Yelm Community Schools (YCS) will ask the community once again to pass its educational programs and operations (EP&O) levy as the Board of Directors approved a resolution to place the levy measure on the election ballot in February.
The board unanimously voted to set the collection rate at $2.50 per $1,000 of assessed property value, which is the same rate the district attempted to pass last February before lowering it to $2.25 unsuccessfully in April. YCS will also collect the maximum of 3% assessed property value growth rate each year.
If the measure passes in the winter, the four-year levy would not start until January of 2026, and the district would collect the following amounts over the life of the levy:
2026: $16,600,000
2027: $17,100,000
2028: $17,600,000
2029: $18,125,000
YCS Superintendent Chris Woods said that the levy measure at the approved rates should bring the district out of binding conditions with the state and prevent the state from making authoritative decisions on cuts and staffing decisions.
The school district is currently working alongside the Office of Superintendent of Public Instruction (OSPI) to help the district balance its budget as its projected ending fund balance was approximately a negative $1.2 million as of August. Woods said OSPI is typically in a supportive role for a couple years, but if the district were to enter a third year in binding conditions, the state would take control.
“One thing that will contribute is how quickly we staff back up from previous staffing ratios, but the priority is going to be a balanced budget first, and then beyond that would be slowly staffing back up,” Woods said. “Based on the timing of the levy, if it’s approved in February, we don’t collect until January (2026). So you think about September, October, November and December of next school year, there’s still no levy dollars, and then all of a sudden in January, we’d start receiving dollars. We can’t staff back up to pre-double [levy] failure numbers in the fall because we can’t afford that.”

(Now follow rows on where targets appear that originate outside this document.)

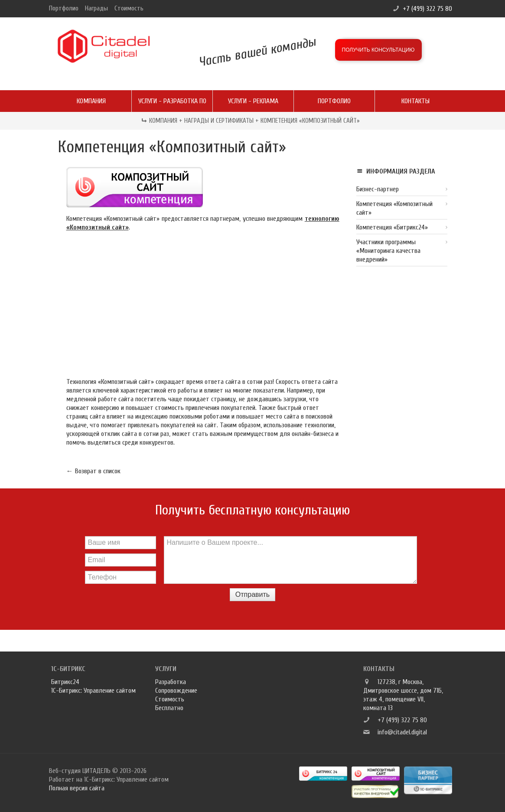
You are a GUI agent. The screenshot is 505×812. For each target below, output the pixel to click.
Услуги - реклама (253, 101)
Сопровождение (176, 691)
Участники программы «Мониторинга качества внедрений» (388, 251)
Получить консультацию (378, 50)
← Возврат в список (93, 471)
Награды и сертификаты (219, 121)
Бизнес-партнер (378, 189)
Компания (91, 101)
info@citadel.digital (402, 732)
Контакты (415, 101)
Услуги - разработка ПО (172, 101)
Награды (96, 8)
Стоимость (129, 8)
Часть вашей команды (257, 52)
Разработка (170, 682)
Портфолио (64, 8)
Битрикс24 (65, 682)
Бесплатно (169, 708)
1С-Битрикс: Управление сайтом (93, 691)
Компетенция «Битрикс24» (392, 227)
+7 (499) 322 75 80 (427, 9)
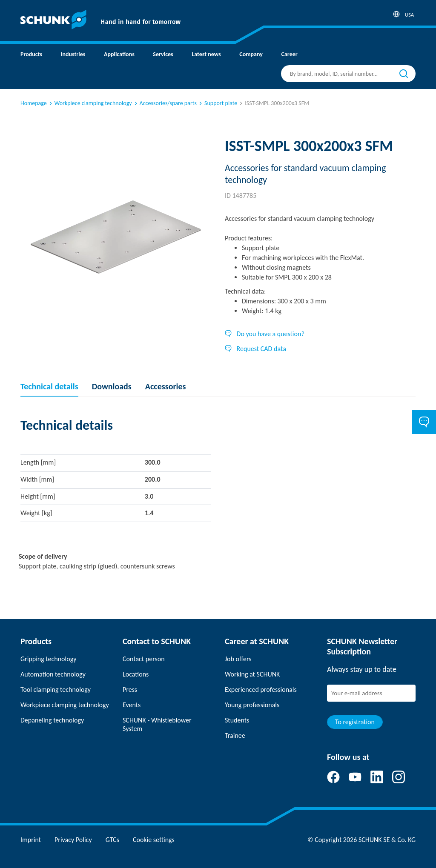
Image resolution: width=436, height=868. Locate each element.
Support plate (217, 103)
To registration (355, 722)
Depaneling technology (52, 720)
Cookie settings (154, 839)
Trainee (235, 735)
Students (237, 720)
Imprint (31, 839)
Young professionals (252, 705)
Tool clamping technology (55, 689)
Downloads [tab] (112, 386)
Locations (135, 674)
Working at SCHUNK (252, 674)
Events (132, 705)
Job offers (238, 659)
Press (130, 689)
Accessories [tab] (166, 386)
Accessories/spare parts (165, 103)
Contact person (143, 659)
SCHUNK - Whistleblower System (157, 724)
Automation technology (53, 674)
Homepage (34, 103)
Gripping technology (48, 659)
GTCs (112, 839)
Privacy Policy (73, 839)
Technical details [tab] (49, 386)
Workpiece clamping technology (90, 103)
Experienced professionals (261, 689)
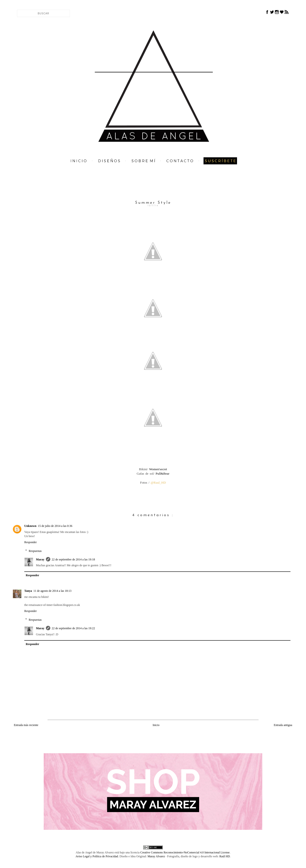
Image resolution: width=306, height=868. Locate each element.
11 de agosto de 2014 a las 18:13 (53, 591)
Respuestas (35, 551)
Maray (40, 559)
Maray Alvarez (156, 856)
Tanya (28, 591)
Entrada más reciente (26, 725)
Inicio (156, 725)
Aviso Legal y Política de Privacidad (97, 856)
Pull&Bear (162, 473)
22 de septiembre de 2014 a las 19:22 (73, 628)
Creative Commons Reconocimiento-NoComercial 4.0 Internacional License (185, 852)
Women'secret (157, 469)
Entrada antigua (283, 725)
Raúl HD (224, 856)
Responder (30, 542)
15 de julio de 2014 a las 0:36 (55, 526)
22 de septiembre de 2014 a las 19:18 (73, 559)
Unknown (30, 526)
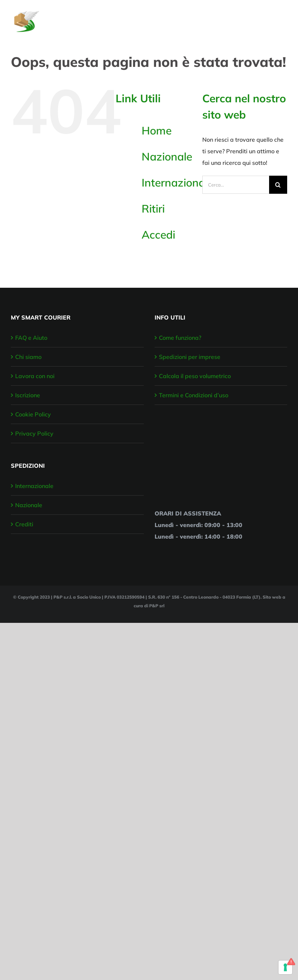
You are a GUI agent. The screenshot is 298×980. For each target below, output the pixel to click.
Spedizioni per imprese (190, 356)
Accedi (159, 235)
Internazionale (178, 183)
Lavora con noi (35, 376)
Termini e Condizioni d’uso (193, 395)
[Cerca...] (236, 185)
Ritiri (153, 208)
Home (157, 130)
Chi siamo (28, 356)
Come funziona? (180, 337)
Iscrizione (27, 395)
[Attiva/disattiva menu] (282, 18)
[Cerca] (278, 185)
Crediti (24, 524)
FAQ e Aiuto (31, 337)
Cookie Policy (33, 414)
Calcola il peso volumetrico (195, 376)
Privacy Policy (34, 433)
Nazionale (167, 156)
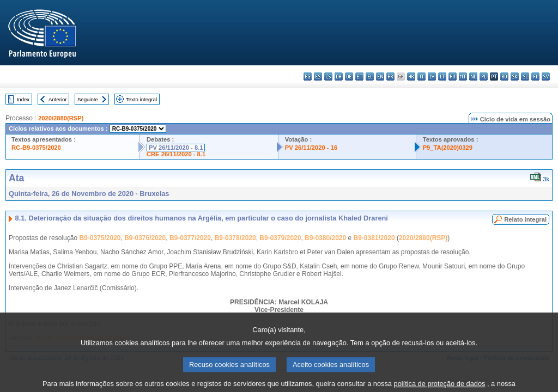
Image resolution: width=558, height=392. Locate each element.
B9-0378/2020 (235, 238)
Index (23, 99)
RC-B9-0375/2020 (36, 148)
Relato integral (525, 219)
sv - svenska (545, 76)
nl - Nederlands (473, 76)
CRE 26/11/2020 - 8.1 (176, 154)
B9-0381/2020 (374, 238)
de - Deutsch (349, 76)
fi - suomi (535, 76)
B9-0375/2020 (100, 238)
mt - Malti (463, 76)
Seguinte (88, 99)
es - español (318, 76)
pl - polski (483, 76)
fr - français (390, 76)
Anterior (58, 99)
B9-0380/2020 (325, 238)
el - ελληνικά (369, 76)
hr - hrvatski (411, 76)
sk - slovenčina (514, 76)
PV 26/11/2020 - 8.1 (176, 148)
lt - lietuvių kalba (442, 76)
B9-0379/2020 (280, 238)
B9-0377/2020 (190, 238)
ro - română (504, 76)
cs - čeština (328, 76)
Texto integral (141, 99)
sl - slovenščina (525, 76)
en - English (380, 76)
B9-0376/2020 (145, 238)
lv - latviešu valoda (432, 76)
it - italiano (421, 76)
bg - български (307, 76)
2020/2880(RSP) (60, 118)
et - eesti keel (359, 76)
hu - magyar (452, 76)
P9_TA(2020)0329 (447, 148)
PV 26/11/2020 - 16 (311, 148)
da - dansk (338, 76)
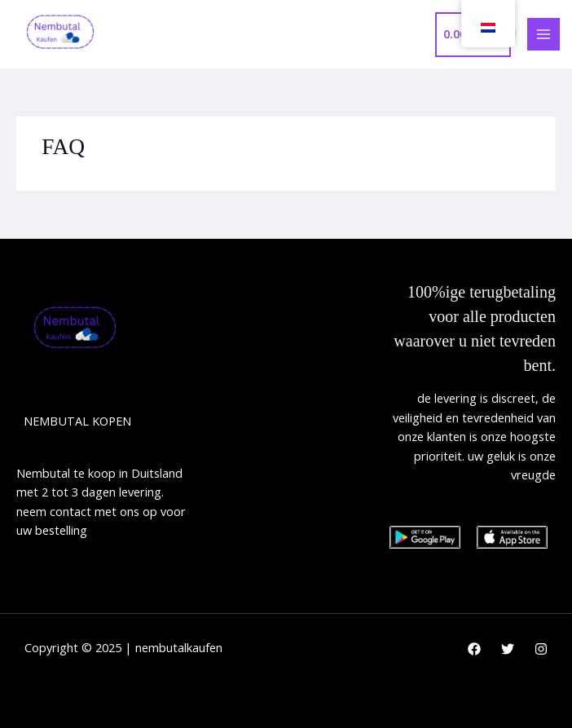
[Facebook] (474, 649)
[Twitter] (508, 649)
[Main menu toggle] (543, 34)
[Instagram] (541, 649)
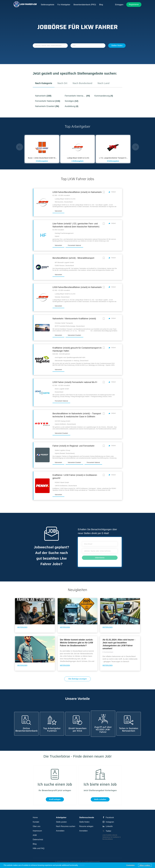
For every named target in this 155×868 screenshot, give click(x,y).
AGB (35, 835)
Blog (35, 844)
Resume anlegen (86, 826)
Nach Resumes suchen (66, 826)
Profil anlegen (55, 799)
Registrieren (134, 4)
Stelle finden (84, 822)
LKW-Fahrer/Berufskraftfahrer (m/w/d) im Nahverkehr (77, 192)
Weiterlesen (22, 627)
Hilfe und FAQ (38, 848)
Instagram (110, 822)
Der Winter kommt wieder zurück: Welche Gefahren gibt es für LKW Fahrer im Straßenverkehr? (76, 643)
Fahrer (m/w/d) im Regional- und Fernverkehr (73, 446)
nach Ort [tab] (62, 83)
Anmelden (60, 831)
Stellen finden (117, 45)
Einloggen (119, 5)
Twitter (108, 831)
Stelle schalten (100, 799)
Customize (130, 865)
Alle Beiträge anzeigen (77, 679)
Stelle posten (62, 822)
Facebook (110, 817)
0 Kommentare (108, 652)
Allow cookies (145, 865)
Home (35, 817)
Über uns (36, 826)
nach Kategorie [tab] (43, 83)
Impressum (37, 831)
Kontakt (36, 822)
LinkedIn (109, 826)
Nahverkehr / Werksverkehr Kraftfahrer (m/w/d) (74, 318)
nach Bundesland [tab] (82, 83)
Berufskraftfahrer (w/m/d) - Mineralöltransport (73, 258)
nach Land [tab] (104, 83)
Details (82, 865)
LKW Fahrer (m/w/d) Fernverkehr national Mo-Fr (75, 382)
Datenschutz (38, 839)
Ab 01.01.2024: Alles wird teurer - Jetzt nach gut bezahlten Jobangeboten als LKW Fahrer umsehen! (119, 644)
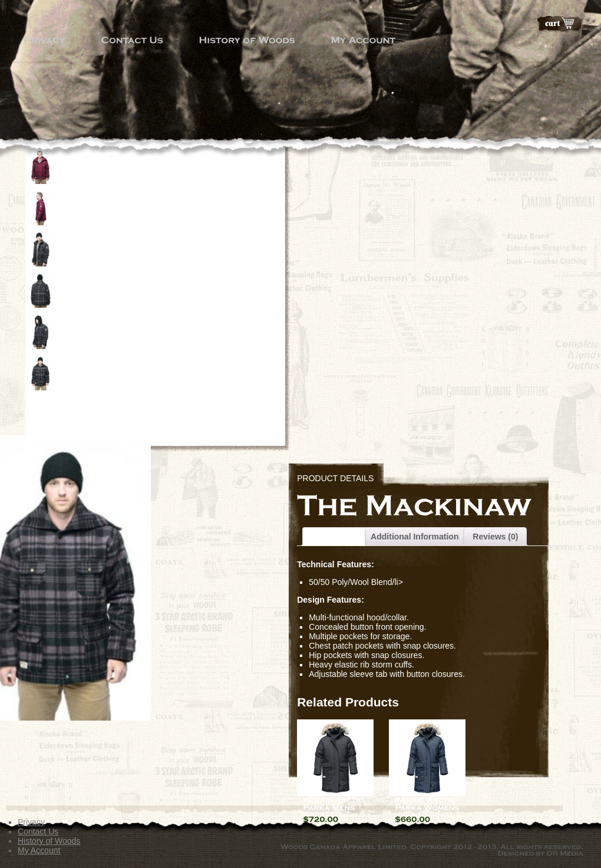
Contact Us (38, 831)
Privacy (31, 822)
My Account (39, 850)
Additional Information (414, 537)
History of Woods (49, 841)
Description (333, 537)
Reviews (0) (495, 537)
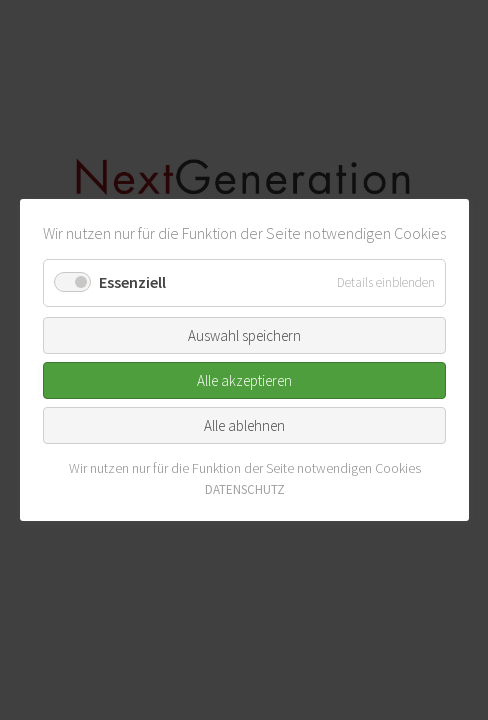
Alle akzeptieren (244, 379)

The board believes that the approved rates will also respect taxpayers and the burden they already have. Woods said that the 3% assessed property value growth rate is “conservative” as properties have seen a much larger growth in value recently.
“You guys are trying to be mindful of what we need versus going beyond what we need. I think for us, 3% is very conservative,” Woods said. “I think it still puts us in a place where we are still being very tight over the next two years in particular, but it does give us a lot more wiggle room as it relates to staffing levels across the district and then in hopes of seeing some positive movement this coming [legislative] session. With the two of those together, we’d be very hopeful that 3% would get us there.”
A distinction that the district wants to make in terms of how much it collects in levy dollars from taxpayers is that the district doesn’t always collect the full amount that is approved by voters. Each of the past three years, the district has asked for $2.50 per $1,000 of assessed value, but its actual rate was $2.30 in 2022, $2.02 in 2023 and $2.12 in 2024.
The levy is referred to as an “enrichment levy” by the state, but it funds many basic education activities. The levy pays for many important components within the district, including but not limited to certificated classroom teachers; certificated specialists: art, physical education, music, drama, library, technology, office support; para educators; supervision; special education; nurses; counselors; social workers; school resource officers/safety staff; graduation/career readiness; technology; athletics; extracurricular activities; curriculum materials; and staff training.